• How to complete this task:
Every line in the material below that includes "will" should be copied.

• Dataset entries:
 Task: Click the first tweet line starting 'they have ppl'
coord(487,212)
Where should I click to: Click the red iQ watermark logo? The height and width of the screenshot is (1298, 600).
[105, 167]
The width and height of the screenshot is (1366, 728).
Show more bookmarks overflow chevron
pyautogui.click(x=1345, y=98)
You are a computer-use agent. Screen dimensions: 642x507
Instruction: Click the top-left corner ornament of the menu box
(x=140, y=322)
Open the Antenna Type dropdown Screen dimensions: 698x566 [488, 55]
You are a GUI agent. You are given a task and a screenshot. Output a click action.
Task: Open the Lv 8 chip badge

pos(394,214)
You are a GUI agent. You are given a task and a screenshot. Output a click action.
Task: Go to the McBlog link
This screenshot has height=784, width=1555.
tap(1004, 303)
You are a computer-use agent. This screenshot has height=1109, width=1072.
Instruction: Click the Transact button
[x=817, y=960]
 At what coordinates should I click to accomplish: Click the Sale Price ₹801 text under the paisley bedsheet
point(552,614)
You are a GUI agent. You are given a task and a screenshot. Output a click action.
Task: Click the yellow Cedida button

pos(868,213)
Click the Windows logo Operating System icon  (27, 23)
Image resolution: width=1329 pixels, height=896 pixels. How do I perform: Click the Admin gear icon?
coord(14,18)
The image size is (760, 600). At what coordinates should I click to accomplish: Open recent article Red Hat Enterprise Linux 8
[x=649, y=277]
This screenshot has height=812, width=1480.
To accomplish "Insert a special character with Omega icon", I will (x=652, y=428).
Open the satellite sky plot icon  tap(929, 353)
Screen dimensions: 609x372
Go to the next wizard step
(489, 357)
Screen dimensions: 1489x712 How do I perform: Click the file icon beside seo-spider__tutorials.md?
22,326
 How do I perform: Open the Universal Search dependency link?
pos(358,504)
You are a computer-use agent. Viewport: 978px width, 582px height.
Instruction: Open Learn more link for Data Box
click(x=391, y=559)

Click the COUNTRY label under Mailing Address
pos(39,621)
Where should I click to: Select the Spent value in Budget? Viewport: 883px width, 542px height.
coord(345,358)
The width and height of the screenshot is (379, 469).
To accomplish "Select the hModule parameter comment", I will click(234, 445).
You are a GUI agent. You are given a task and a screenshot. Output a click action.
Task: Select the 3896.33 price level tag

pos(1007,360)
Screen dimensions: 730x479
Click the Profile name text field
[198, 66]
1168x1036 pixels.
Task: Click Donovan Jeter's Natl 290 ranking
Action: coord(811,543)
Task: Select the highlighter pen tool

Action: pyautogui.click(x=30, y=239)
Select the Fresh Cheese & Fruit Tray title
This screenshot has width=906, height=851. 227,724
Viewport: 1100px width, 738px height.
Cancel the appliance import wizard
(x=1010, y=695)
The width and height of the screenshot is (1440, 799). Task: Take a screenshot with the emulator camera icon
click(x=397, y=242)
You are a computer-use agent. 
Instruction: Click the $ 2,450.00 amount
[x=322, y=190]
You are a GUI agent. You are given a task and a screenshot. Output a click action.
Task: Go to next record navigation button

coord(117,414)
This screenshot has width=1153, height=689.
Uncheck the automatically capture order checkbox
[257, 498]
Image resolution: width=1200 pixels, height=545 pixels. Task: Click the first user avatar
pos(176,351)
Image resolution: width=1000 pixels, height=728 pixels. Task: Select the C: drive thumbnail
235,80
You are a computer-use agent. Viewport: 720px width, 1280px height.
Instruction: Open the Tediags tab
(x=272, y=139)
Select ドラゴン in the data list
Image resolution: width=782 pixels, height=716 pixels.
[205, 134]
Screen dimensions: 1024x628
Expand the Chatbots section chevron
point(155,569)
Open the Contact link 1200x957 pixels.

• Written answer:
To accomplish "Insert a special character with Omega icon", I will (x=652, y=428).
To accomplish "Select the hModule parameter comment", I will click(234, 445).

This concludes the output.